# Work to complete
Update the post about reality from "Our search for" to "with its opposite.", putting "sages" wherever "philosophers" appears.

# Quoted passage
Saturday, August 4, 2012

Really?

Our search for Reality is our desire for understanding and truth, our hope towards goodness and happiness, our want of wholeness and health. Or, as philosophers might say, the connection of our beings with Being.  Or theologians, the union of us creatures with God.

So what is reality?  Often we define a word by contrasting it with its opposite.

In common speech, the real is often opposed to the rational. Indeed, studies of the brain indicate that the rational or interpretive part of the brain often follows the emotional or gut feeling part of the brain. So the latest statistics on employment mean one thing to Democrats (added jobs, yay!) and another to Republicans (still unemployment over 8%, yay!). And yet isn't it also so that the "real is the rational, the rational the real" as dialectical thinkers like Hegel discovered? Isn't our rationality, including our ability to interpret and to verify scientifically, our path to reality?

Also the real is opposed to the virtual. As we watched in The Matrix, take the blue pill (or was it the red one?) and you see the real reality as opposed to virtual reality. If, as some scientists postulate, the universe is a hologram, then is it real at all? Some say with Kant that the really real is the noumenal underlying the phenomenal. So does even what you see with the right pill lie above or beyond your sense perception?  Is there any way for humans to attain reality without some imagination? Isn't virtuality also reality?

And the real is often opposed to the artificial.  So is it kosher for an athlete to compete in the Olympics with artificial aids (prosthetics, chemicals, wind and water resistant clothes)? And is artificial intelligence real intelligence? So if they are able to upload my brain software into a robot, will I really be there?  But then again, is not the artificial merely the extension of the real?  Don't we use tools (words, machines, computers) to extend and prolong our bodies and minds? Aren't tools real?

# Entries shown
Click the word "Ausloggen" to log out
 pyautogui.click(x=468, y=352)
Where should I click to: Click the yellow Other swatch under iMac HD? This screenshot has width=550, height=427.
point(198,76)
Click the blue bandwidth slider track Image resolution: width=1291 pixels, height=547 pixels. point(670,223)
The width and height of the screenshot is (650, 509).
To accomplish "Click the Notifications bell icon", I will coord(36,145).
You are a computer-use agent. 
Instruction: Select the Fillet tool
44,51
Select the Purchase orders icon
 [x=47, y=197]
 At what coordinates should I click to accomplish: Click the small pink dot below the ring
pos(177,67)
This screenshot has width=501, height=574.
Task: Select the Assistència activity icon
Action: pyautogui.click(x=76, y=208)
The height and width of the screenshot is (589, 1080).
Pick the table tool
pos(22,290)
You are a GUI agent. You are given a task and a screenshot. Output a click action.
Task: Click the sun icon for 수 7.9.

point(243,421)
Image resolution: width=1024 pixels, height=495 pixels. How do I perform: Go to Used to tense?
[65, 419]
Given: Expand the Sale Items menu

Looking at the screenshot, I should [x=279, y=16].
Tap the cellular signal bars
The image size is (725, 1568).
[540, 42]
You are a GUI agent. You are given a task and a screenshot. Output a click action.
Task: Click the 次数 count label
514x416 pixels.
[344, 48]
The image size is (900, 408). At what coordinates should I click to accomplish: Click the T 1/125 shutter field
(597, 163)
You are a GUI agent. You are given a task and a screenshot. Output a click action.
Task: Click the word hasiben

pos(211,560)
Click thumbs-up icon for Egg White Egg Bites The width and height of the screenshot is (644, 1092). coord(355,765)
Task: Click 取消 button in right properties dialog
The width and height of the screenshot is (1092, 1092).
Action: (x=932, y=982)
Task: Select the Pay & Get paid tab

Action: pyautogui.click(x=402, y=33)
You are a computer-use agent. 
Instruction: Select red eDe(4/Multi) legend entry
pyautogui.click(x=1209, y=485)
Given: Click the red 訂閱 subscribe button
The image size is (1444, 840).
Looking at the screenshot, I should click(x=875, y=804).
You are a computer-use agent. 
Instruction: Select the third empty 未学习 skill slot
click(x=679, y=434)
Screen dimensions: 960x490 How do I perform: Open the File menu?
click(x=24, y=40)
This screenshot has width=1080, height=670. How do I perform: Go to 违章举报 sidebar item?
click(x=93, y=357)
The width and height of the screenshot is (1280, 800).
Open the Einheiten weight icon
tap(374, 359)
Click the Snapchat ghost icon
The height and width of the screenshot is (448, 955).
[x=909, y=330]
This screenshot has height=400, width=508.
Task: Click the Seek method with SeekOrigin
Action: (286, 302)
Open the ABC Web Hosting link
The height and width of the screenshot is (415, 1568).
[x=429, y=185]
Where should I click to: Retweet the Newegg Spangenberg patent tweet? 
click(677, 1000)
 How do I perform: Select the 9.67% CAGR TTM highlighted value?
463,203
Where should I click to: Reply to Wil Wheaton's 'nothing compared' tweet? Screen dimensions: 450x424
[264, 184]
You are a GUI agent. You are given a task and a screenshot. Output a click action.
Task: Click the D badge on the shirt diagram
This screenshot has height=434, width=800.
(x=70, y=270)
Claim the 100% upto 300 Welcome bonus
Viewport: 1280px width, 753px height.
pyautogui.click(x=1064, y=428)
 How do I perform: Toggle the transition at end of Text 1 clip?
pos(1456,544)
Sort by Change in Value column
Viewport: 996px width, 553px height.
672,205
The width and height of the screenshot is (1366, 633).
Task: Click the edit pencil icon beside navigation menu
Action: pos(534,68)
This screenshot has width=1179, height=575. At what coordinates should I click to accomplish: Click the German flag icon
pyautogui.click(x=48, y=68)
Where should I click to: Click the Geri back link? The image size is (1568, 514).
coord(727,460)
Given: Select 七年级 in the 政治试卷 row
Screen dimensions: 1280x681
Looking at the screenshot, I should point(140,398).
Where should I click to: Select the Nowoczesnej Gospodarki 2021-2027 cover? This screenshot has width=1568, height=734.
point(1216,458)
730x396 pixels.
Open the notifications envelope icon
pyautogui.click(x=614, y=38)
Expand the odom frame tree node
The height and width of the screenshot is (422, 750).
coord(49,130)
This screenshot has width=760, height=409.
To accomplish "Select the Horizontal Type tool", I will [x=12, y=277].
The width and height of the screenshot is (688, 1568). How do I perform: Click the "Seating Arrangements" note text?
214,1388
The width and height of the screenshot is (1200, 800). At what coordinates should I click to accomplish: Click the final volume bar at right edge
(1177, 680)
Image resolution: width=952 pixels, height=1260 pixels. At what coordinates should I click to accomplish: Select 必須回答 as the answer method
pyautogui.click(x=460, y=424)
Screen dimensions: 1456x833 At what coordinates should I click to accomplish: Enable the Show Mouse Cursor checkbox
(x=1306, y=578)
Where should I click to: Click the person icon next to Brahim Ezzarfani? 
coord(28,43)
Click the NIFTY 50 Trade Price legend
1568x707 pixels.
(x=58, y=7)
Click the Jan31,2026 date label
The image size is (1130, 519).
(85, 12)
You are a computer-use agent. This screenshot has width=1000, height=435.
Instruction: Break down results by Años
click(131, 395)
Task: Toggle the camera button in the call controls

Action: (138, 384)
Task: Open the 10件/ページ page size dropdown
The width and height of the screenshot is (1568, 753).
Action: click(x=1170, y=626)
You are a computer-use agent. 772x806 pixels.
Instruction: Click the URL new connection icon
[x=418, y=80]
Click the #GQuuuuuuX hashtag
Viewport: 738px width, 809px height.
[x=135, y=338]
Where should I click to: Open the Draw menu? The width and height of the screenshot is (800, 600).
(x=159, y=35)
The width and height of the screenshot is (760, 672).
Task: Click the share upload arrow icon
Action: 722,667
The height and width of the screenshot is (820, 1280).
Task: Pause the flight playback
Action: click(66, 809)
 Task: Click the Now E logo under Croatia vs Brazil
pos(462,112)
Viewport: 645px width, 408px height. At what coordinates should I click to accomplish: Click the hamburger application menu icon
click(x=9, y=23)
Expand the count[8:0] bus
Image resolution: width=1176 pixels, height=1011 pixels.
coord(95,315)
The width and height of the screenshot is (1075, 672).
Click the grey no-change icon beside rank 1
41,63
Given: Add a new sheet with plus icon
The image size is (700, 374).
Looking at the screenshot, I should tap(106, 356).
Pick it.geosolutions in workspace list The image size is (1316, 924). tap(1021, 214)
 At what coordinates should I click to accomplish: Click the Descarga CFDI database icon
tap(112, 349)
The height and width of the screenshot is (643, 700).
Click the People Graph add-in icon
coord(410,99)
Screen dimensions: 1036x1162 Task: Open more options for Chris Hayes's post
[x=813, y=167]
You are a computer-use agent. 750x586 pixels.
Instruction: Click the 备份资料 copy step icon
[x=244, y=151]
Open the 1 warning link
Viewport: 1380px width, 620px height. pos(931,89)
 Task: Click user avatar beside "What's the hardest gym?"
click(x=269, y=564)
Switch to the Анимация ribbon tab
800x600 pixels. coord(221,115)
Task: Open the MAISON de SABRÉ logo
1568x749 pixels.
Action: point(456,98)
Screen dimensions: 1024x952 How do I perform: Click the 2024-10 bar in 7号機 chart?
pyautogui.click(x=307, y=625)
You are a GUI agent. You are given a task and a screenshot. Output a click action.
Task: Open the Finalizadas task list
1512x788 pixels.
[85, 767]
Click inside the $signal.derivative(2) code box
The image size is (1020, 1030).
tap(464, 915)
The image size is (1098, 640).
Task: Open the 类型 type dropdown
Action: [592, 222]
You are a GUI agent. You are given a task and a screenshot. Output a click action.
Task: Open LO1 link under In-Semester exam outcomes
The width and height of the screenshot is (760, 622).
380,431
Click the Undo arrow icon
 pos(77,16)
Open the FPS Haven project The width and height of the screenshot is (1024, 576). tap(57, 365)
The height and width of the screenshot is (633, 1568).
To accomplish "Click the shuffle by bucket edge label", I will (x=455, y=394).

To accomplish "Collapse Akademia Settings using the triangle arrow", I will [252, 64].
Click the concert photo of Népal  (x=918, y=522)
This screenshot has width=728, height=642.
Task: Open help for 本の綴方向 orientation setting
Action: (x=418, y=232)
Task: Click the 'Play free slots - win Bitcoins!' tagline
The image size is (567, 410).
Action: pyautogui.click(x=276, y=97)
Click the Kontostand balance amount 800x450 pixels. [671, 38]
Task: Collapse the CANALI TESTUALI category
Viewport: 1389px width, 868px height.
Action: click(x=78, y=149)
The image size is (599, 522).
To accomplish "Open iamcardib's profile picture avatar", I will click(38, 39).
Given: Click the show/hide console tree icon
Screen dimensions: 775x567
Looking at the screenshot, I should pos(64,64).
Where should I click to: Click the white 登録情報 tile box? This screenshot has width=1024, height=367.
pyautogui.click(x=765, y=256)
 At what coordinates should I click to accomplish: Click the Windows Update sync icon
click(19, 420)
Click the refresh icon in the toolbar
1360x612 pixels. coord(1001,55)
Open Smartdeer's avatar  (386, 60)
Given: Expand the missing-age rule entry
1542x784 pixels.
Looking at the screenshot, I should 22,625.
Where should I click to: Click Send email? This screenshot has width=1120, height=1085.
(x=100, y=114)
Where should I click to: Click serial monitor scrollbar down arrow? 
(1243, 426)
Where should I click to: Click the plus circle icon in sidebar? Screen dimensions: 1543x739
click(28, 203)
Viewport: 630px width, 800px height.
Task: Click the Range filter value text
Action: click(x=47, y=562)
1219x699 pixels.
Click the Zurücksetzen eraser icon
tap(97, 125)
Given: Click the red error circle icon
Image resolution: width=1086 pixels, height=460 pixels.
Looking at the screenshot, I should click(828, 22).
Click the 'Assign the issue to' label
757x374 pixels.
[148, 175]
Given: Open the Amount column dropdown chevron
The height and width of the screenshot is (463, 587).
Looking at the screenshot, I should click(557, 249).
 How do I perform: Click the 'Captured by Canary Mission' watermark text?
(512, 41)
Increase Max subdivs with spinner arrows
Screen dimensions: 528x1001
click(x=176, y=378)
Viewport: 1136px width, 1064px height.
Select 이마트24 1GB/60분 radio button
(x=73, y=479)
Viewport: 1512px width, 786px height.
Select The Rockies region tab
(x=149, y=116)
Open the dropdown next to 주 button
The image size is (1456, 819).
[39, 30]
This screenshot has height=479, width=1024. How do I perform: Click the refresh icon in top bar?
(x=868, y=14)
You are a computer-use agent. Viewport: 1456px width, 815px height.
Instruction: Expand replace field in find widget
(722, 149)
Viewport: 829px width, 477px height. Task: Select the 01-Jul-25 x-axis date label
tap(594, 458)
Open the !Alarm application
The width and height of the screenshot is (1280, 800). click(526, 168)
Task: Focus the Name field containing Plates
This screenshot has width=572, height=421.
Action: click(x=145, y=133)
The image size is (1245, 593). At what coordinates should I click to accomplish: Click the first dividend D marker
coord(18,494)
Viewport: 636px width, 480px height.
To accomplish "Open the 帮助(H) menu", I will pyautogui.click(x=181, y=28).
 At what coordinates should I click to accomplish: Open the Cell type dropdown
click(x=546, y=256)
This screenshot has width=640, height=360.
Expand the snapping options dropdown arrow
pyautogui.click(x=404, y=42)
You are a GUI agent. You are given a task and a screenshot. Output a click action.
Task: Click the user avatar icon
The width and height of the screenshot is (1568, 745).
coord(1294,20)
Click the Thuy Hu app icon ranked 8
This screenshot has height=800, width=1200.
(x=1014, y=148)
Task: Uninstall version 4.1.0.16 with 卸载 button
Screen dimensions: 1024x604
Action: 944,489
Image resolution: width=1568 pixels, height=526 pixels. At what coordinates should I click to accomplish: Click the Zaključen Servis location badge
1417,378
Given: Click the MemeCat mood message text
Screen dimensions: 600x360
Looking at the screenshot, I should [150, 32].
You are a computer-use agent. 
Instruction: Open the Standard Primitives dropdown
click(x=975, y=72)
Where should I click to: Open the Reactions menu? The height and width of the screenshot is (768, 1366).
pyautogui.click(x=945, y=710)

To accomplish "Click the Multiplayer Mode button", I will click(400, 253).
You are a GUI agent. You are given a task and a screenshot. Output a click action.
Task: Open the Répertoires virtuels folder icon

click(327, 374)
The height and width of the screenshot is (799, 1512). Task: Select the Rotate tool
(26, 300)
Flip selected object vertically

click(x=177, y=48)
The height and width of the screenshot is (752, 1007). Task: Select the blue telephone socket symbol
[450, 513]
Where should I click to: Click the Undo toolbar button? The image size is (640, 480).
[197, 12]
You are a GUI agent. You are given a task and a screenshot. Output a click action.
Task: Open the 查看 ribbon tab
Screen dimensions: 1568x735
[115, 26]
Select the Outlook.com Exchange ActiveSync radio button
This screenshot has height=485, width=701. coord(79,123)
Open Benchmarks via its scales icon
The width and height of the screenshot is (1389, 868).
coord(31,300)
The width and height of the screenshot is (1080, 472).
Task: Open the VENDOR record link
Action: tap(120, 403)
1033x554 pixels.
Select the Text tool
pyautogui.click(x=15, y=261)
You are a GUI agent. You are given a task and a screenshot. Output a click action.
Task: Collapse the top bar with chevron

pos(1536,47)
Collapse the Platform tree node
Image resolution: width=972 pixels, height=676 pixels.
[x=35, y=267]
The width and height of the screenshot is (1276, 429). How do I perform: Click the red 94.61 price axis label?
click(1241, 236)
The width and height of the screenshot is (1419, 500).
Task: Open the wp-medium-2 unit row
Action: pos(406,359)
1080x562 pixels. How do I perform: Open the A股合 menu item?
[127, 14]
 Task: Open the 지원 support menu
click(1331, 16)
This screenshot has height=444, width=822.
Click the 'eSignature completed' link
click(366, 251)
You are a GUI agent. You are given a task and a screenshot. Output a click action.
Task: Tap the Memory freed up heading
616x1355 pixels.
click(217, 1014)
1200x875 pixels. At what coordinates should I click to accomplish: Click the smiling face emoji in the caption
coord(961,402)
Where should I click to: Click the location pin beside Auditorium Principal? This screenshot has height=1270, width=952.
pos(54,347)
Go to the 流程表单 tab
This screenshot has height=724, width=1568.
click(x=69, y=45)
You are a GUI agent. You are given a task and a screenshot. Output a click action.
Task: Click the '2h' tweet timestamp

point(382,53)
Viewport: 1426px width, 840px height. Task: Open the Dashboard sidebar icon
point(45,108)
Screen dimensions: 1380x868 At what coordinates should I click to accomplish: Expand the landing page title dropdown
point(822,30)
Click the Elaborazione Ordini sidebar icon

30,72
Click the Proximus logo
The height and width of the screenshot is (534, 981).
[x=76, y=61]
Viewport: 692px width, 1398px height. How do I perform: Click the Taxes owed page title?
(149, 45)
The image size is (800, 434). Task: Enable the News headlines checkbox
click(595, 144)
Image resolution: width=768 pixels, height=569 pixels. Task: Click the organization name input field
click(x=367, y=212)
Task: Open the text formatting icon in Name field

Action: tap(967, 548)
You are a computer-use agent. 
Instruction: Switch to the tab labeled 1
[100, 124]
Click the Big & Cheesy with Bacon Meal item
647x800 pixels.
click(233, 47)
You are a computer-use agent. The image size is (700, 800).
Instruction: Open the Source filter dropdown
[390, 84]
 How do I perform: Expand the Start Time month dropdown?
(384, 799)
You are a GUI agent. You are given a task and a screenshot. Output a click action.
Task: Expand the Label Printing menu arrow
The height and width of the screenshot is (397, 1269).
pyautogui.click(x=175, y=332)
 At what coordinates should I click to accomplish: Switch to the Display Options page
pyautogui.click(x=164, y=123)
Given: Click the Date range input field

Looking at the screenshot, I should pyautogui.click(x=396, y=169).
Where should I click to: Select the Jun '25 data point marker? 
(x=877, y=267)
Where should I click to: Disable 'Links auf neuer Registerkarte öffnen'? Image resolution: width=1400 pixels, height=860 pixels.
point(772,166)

# Exercise solution
Our search for Reality is our desire for understanding and truth, our hope towards goodness and happiness, our want of wholeness and health. Or, as sages might say, the connection of our beings with Being.  Or theologians, the union of us creatures with God.

So what is reality?  Often we define a word by contrasting it with its opposite.